- _Instruction_
Recast every line of the entries below as a Markdown table with the columns "Row" and "Entry line," numbering each row and leaving out blank lines.

Element lookup entries

_ _ _ _ _ _ _

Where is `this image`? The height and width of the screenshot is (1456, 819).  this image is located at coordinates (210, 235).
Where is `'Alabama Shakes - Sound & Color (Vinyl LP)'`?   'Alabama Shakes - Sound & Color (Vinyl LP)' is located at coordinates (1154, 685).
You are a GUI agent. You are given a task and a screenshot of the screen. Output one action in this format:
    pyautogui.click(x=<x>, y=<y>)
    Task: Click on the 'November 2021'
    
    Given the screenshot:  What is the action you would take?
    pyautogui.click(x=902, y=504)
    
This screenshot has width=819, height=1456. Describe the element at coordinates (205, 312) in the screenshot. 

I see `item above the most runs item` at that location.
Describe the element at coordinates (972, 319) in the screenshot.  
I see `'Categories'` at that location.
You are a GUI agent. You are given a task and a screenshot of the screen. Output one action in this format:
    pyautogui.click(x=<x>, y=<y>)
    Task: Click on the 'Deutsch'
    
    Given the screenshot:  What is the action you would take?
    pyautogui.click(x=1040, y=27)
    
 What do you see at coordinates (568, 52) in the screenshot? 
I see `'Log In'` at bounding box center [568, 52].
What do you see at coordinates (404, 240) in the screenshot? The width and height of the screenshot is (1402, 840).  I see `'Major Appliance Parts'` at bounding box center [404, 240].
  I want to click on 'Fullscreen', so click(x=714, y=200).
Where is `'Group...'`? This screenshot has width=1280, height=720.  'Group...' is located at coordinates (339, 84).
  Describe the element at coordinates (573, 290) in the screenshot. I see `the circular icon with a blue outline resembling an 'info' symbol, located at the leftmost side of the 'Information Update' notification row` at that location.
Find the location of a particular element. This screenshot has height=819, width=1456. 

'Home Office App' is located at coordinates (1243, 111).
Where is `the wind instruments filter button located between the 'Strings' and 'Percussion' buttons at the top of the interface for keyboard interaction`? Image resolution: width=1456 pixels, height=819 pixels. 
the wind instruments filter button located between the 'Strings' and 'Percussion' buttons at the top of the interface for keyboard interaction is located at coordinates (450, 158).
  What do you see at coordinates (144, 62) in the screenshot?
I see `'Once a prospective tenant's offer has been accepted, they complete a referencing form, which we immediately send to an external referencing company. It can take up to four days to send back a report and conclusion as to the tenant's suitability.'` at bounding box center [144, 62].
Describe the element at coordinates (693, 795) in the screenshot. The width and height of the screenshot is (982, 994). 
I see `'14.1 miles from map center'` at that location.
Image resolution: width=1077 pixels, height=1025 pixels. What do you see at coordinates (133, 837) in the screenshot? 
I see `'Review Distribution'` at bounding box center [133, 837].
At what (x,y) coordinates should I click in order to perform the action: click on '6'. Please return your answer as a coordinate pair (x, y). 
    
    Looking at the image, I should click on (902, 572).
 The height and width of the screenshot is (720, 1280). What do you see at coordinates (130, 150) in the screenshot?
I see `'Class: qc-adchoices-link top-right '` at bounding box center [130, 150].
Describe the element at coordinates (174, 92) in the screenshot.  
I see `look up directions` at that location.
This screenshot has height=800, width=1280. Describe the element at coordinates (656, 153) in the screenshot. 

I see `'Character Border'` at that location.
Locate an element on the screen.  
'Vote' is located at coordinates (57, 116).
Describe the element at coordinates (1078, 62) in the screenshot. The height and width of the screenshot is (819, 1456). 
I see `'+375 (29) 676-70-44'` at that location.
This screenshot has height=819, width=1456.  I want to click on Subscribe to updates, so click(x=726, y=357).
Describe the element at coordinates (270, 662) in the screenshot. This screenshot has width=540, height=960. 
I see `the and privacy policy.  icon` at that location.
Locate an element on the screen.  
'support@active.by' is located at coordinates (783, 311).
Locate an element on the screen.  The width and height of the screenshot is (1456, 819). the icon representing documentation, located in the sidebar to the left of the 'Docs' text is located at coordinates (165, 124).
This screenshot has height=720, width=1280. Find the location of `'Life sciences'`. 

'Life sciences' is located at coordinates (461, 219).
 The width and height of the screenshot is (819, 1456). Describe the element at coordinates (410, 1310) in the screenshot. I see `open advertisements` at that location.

_ _ _ _ _ _ _

- _Response to the exercise_
| Row | Entry line |
|---|---|
| 1 | Where is `this image`? The height and width of the screenshot is (1456, 819).  this image is located at coordinates (210, 235). |
| 2 | Where is `'Alabama Shakes - Sound & Color (Vinyl LP)'`?   'Alabama Shakes - Sound & Color (Vinyl LP)' is located at coordinates (1154, 685). |
| 3 | You are a GUI agent. You are given a task and a screenshot of the screen. Output one action in this format: |
| 4 |     pyautogui.click(x=<x>, y=<y>) |
| 5 |     Task: Click on the 'November 2021' |
| 6 |     Given the screenshot:  What is the action you would take? |
| 7 |     pyautogui.click(x=902, y=504) |
| 8 | This screenshot has width=819, height=1456. Describe the element at coordinates (205, 312) in the screenshot.  |
| 9 | I see `item above the most runs item` at that location. |
| 10 | Describe the element at coordinates (972, 319) in the screenshot.   |
| 11 | I see `'Categories'` at that location. |
| 12 | You are a GUI agent. You are given a task and a screenshot of the screen. Output one action in this format: |
| 13 |     pyautogui.click(x=<x>, y=<y>) |
| 14 |     Task: Click on the 'Deutsch' |
| 15 |     Given the screenshot:  What is the action you would take? |
| 16 |     pyautogui.click(x=1040, y=27) |
| 17 |  What do you see at coordinates (568, 52) in the screenshot?  |
| 18 | I see `'Log In'` at bounding box center [568, 52]. |
| 19 | What do you see at coordinates (404, 240) in the screenshot? The width and height of the screenshot is (1402, 840).  I see `'Major Appliance Parts'` at bounding box center [404, 240]. |
| 20 |   I want to click on 'Fullscreen', so click(x=714, y=200). |
| 21 | Where is `'Group...'`? This screenshot has width=1280, height=720.  'Group...' is located at coordinates (339, 84). |
| 22 |   Describe the element at coordinates (573, 290) in the screenshot. I see `the circular icon with a blue outline resembling an 'info' symbol, located at the leftmost side of the 'Information Update' notification row` at that location. |
| 23 | Find the location of a particular element. This screenshot has height=819, width=1456.  |
| 24 | 'Home Office App' is located at coordinates (1243, 111). |
| 25 | Where is `the wind instruments filter button located between the 'Strings' and 'Percussion' buttons at the top of the interface for keyboard interaction`? Image resolution: width=1456 pixels, height=819 pixels.  |
| 26 | the wind instruments filter button located between the 'Strings' and 'Percussion' buttons at the top of the interface for keyboard interaction is located at coordinates (450, 158). |
| 27 |   What do you see at coordinates (144, 62) in the screenshot? |
| 28 | I see `'Once a prospective tenant's offer has been accepted, they complete a referencing form, which we immediately send to an external referencing company. It can take up to four days to send back a report and conclusion as to the tenant's suitability.'` at bounding box center [144, 62]. |
| 29 | Describe the element at coordinates (693, 795) in the screenshot. The width and height of the screenshot is (982, 994).  |
| 30 | I see `'14.1 miles from map center'` at that location. |
| 31 | Image resolution: width=1077 pixels, height=1025 pixels. What do you see at coordinates (133, 837) in the screenshot?  |
| 32 | I see `'Review Distribution'` at bounding box center [133, 837]. |
| 33 | At what (x,y) coordinates should I click in order to perform the action: click on '6'. Please return your answer as a coordinate pair (x, y).  |
| 34 |     Looking at the image, I should click on (902, 572). |
| 35 |  The height and width of the screenshot is (720, 1280). What do you see at coordinates (130, 150) in the screenshot? |
| 36 | I see `'Class: qc-adchoices-link top-right '` at bounding box center [130, 150]. |
| 37 | Describe the element at coordinates (174, 92) in the screenshot.   |
| 38 | I see `look up directions` at that location. |
| 39 | This screenshot has height=800, width=1280. Describe the element at coordinates (656, 153) in the screenshot.  |
| 40 | I see `'Character Border'` at that location. |
| 41 | Locate an element on the screen.   |
| 42 | 'Vote' is located at coordinates (57, 116). |
| 43 | Describe the element at coordinates (1078, 62) in the screenshot. The height and width of the screenshot is (819, 1456).  |
| 44 | I see `'+375 (29) 676-70-44'` at that location. |
| 45 | This screenshot has height=819, width=1456.  I want to click on Subscribe to updates, so click(x=726, y=357). |
| 46 | Describe the element at coordinates (270, 662) in the screenshot. This screenshot has width=540, height=960.  |
| 47 | I see `the and privacy policy.  icon` at that location. |
| 48 | Locate an element on the screen.   |
| 49 | 'support@active.by' is located at coordinates (783, 311). |
| 50 | Locate an element on the screen.  The width and height of the screenshot is (1456, 819). the icon representing documentation, located in the sidebar to the left of the 'Docs' text is located at coordinates (165, 124). |
| 51 | This screenshot has height=720, width=1280. Find the location of `'Life sciences'`.  |
| 52 | 'Life sciences' is located at coordinates (461, 219). |
| 53 |  The width and height of the screenshot is (819, 1456). Describe the element at coordinates (410, 1310) in the screenshot. I see `open advertisements` at that location. |